Answer:
The Iowa Class battleships had three main battery gun turrets, each with three guns. Two were forward and one aft. Turret Number Two, forward, was superimposed over the top of Number One. All propellant and projectiles were kept within the gun structure, which was actually five levels tall, all within a special round citadel armored with 15-inch thick special treatment steel, called a barbette. Turrets Number one and Three had a capacity to store 200 projectiles, plus propellant to fire them. Turret number two was one level taller and could store 240.
Battleships were built to combat enemy battleships. For that purpose the guns fired armor-piercing shells, which weighed 2700 pounds each. The guns could also fire "high-capacity" (high explosive) bombardment shells, which weighed 1900 pounds each. When they were designed though it was contemplated that their main purpose and use would be to fight enemy ships, so they were designed to carry enough propellant to fire a full load of the heavier armor-piercing shells. It took 330 pounds of propellant to fire the lighter "high-capacity" shell and 660 pounds to fire the heavier armor piercing shell. Thus propellant storage was 66 tons each for Turrets One and Three and 79.2 tons for Turret Two, or a total of 211.2 tons. The propellant was stored on the lowest level of the five story gun structure and raised to the gun house by an elevator.
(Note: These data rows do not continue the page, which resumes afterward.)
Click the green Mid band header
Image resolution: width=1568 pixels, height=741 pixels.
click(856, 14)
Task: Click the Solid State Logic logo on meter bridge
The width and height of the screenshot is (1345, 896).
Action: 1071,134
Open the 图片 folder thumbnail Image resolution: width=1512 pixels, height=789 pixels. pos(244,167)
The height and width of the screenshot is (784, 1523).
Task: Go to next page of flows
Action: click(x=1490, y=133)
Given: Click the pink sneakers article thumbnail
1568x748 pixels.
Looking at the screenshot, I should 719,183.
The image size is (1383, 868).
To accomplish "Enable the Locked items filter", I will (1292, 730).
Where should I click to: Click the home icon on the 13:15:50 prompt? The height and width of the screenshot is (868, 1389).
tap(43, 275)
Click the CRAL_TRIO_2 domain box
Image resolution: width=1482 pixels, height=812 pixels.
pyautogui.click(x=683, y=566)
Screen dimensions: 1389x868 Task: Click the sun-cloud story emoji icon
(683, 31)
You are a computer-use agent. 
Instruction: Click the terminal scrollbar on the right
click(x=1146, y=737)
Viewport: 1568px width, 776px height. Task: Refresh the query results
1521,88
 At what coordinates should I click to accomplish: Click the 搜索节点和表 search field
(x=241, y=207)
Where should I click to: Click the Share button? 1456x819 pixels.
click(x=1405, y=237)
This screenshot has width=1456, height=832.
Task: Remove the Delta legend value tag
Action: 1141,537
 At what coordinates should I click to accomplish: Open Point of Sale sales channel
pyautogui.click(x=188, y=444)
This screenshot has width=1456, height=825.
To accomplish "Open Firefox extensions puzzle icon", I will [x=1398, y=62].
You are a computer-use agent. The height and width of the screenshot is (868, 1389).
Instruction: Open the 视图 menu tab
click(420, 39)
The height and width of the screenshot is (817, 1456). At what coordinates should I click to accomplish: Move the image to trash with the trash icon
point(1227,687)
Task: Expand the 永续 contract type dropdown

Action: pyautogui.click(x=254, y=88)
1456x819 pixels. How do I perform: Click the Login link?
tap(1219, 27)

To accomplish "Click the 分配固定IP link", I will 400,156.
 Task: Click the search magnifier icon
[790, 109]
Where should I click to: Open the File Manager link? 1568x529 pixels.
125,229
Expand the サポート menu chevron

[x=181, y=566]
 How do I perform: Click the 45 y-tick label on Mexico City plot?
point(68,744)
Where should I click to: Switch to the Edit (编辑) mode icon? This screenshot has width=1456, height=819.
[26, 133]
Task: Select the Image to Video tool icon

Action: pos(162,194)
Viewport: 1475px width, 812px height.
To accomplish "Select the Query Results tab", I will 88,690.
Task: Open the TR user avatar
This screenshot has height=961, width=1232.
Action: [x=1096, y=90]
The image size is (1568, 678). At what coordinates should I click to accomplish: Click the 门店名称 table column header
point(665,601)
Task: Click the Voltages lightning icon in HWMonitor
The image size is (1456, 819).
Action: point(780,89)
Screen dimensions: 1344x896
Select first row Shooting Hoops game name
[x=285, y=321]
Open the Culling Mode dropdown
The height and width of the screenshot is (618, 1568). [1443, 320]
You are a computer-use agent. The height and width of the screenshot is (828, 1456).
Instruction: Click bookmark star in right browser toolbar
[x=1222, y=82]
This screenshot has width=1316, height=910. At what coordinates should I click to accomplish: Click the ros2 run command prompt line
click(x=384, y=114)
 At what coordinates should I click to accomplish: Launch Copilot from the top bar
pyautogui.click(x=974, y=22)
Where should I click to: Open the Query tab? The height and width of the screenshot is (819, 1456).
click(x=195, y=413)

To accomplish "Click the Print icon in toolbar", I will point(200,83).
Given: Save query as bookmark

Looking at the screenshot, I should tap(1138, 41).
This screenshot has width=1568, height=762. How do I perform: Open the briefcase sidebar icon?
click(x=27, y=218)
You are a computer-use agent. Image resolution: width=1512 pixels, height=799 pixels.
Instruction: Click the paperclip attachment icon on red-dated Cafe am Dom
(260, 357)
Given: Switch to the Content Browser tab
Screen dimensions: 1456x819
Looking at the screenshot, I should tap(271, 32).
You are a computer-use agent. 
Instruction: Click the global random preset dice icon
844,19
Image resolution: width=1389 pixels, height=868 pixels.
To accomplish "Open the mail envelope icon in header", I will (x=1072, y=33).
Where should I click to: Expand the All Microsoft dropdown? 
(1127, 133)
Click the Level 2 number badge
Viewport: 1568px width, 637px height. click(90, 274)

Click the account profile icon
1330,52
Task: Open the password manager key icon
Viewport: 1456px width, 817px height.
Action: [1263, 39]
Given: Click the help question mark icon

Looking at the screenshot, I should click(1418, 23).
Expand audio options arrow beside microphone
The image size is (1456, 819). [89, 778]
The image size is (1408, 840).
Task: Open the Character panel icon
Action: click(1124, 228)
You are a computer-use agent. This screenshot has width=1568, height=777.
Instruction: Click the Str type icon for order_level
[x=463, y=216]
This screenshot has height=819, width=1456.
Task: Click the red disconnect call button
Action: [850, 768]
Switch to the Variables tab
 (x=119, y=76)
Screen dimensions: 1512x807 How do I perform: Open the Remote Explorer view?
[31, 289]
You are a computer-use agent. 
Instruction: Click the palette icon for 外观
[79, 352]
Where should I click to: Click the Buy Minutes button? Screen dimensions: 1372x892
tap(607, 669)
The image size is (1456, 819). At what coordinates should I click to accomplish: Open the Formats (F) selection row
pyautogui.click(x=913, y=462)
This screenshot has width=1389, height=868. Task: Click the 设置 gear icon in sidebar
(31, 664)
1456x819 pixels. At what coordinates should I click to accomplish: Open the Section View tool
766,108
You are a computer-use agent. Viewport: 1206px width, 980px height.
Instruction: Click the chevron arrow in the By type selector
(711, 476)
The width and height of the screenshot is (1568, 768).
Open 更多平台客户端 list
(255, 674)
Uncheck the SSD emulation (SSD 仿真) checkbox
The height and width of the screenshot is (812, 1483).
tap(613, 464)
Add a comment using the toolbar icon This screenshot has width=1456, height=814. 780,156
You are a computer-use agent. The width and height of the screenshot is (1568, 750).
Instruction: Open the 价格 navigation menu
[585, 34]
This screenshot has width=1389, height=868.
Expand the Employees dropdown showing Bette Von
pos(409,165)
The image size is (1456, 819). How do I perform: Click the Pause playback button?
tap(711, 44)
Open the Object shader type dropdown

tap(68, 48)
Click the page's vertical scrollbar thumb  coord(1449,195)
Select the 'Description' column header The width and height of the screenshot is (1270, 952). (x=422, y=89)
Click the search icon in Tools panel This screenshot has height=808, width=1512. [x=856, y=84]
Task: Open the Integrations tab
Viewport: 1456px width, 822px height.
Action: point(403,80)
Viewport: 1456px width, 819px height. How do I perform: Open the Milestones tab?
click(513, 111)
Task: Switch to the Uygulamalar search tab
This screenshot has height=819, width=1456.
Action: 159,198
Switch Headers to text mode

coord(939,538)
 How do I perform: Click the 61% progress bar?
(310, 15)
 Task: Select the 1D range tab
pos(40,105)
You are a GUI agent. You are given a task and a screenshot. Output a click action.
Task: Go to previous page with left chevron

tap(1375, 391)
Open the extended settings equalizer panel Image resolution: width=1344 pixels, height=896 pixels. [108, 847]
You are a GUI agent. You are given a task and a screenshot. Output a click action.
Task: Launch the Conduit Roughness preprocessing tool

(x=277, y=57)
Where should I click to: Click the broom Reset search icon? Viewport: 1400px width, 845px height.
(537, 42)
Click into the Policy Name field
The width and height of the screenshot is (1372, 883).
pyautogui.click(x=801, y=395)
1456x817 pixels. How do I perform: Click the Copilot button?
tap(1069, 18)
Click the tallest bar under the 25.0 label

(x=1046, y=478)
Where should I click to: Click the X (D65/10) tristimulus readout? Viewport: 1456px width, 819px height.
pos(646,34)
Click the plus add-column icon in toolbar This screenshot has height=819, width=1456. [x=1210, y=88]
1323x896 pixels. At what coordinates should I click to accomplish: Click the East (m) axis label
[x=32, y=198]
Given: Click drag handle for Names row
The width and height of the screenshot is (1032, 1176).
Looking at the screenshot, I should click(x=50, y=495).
For each type of shell six silk bags of propellant were used - 55 pound bags for the high-capacity shells, 110 pound bags for the armor piercing. The propellant was not actually powder, but nitro-cellulose, formed in round "grains" the thickness of a pencil, one and a quarter inches long, perforated with holes. For 55 pound bags these were dumped in the silk bag, for 110 pound bags they were stacked. Silk was used to insure complete combustion of the bag, to prevent flaming fragments from igniting the charge of the next shell when the gun was reloaded.
This main battery arrangement was identical on all the ten "fast battleships" the US built just before and during WWII. These were the last battleships the US ever built, and included the North Carolina Class and the South Dakota Class, in addition to the Iowas. The only difference was the barrels of the Iowas guns were eight feet longer, giving them a slightly longer range. The six built before the Iowas, with shorter barrels, had a steeper "plunging trajectory" though, which was more useful for smashing through the armored decks of enemy battleships.
The battleships also carried thousands of rounds for the secondary battery, which was twenty five inch guns, ten to a side, housed two each in five turrets on each side. It took seventy pounds of propellant to fire a shell from these guns. This propellant was stored in separate magazines.